Fix crash in AddSD.grad(). Move the c code to another op AddSD_ccode

6c460c39 · Frederic · cbf1a8e8 · 6c460c39 · 6c460c39 · 6c460c39
--- a/theano/sparse/basic.py
+++ b/theano/sparse/basic.py
@@ -1742,22 +1742,16 @@ class AddSD(gof.op.Op):
    :note: The grad implemented is structured on `x`.
    """
-    def __init__(self, inplace=False, *args, **kwargs):
+    def __init__(self, *args, **kwargs):
        gof.Op.__init__(self, *args, **kwargs)
-        #Should we do inplace addition or not ?

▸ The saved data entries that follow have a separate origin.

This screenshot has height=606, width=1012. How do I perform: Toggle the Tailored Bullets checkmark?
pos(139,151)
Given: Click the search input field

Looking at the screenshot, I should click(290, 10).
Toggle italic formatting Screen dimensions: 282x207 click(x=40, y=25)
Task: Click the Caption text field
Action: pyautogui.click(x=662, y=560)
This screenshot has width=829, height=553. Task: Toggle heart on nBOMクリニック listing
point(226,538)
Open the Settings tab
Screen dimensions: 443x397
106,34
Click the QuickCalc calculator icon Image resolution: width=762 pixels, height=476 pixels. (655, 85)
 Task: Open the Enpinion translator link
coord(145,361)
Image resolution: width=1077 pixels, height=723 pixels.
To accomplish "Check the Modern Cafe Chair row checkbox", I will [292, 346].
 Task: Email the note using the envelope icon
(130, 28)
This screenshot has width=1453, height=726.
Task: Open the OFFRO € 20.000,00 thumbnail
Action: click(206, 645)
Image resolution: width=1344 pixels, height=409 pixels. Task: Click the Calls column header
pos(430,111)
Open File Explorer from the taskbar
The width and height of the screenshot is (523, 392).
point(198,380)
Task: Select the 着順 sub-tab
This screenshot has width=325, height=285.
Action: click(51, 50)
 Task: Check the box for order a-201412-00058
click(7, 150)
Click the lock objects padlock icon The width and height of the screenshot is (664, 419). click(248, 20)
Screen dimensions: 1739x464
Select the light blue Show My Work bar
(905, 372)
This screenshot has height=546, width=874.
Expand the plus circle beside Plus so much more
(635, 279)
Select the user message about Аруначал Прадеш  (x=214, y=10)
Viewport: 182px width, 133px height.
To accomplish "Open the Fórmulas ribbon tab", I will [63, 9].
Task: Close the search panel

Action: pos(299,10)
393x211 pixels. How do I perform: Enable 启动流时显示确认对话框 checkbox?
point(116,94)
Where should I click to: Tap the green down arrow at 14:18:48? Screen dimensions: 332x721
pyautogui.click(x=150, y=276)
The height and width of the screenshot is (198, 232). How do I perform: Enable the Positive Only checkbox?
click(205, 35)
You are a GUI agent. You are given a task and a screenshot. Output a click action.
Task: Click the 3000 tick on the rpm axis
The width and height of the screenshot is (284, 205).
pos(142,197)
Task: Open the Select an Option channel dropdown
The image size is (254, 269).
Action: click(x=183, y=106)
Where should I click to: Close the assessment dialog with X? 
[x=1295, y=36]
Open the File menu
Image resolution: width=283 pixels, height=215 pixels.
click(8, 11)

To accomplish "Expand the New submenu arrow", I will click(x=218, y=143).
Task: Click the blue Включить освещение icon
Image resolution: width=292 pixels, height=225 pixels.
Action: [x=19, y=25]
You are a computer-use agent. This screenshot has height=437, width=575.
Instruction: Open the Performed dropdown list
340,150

-        self.inplace = inplace
-        if self.inplace:
-            self.destroy_map = {0: [3]}
    def __eq__(self, other):
-        return (type(self) == type(other)) and self.inplace == other.inplace
+        return (type(self) == type(other))
    def __hash__(self):
-        return hash(type(self)) ^ hash(self.inplace)
+        return hash(type(self))
    def __str__(self):
-        if self.inplace:
-            return self.__class__.__name__ + '{inplace}'
        return self.__class__.__name__
    def make_node(self, x, y):
@@ -1769,70 +1763,18 @@ class AddSD(gof.op.Op):
                " You passed %s and %s inputs dtype." % (x.type.dtype,
                                                         y.type.dtype))
-        indices, indptr, data = csm_indices(x), csm_indptr(x), csm_data(x)
-        # We either use CSC or CSR depending on the format of input
-        self.format = x.format
        # The magic number two here arises because L{scipy.sparse}
        # objects must be matrices (have dimension 2)
        assert y.type.ndim == 2
        return gof.Apply(self,
-                         [data, indices, indptr, y],
+                         [x, y],
                         [tensor.TensorType(dtype=y.type.dtype,
                                            broadcastable=y.type.broadcastable
                                           ).make_variable()])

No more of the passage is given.